* **HOW TO COMPLETE THIS TASK**: In this exercise, print only the lines from the line with "You are a GUI" to the last line of the data below, inclusive. Any pictures should be left out.
=======
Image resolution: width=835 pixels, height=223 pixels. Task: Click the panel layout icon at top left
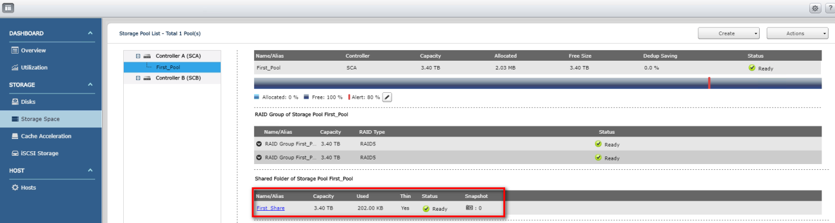tap(9, 8)
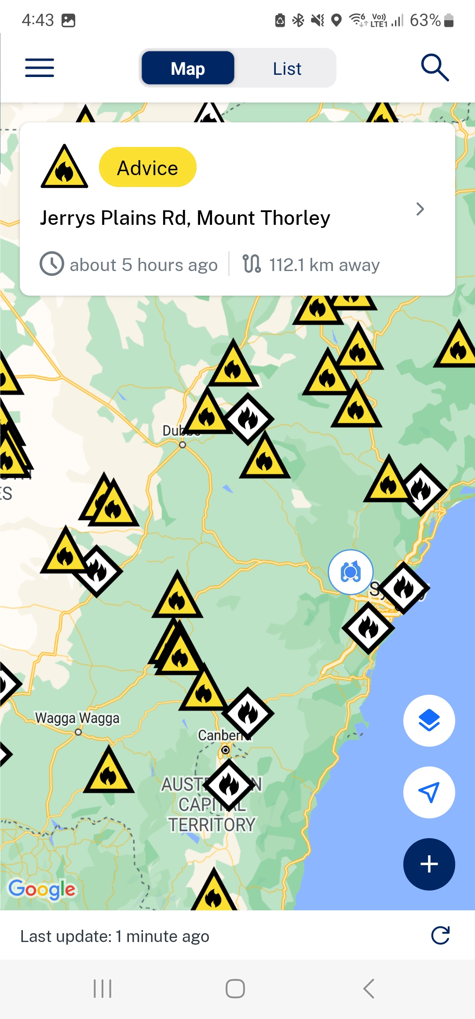Image resolution: width=475 pixels, height=1019 pixels.
Task: Switch to the List view
Action: pos(287,69)
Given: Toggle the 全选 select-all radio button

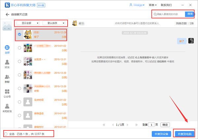Looking at the screenshot, I should click(x=6, y=134).
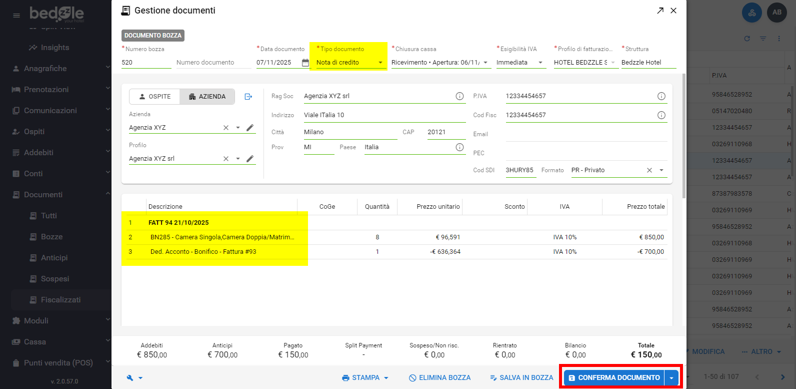Screen dimensions: 796x389
Task: Click the SALVA IN BOZZA button
Action: tap(522, 378)
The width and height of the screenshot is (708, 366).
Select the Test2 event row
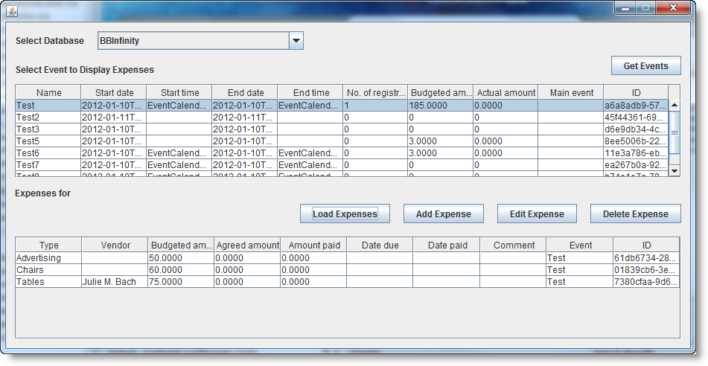point(342,118)
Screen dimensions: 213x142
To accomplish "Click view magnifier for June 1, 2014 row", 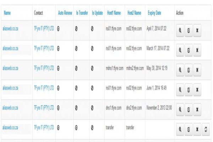I will pyautogui.click(x=180, y=90).
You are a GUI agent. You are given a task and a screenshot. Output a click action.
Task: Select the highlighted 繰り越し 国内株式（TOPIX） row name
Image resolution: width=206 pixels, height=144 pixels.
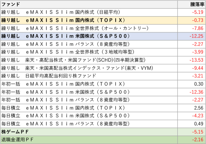[x=63, y=20]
=======
* **ANSWER TO THE PROBLEM**:
You are a GUI agent. You are given a task and a screenshot. Output a click action.
Task: Select the highlighted 繰り越し 国内株式（TOPIX） row name
Image resolution: width=206 pixels, height=144 pixels.
[x=63, y=20]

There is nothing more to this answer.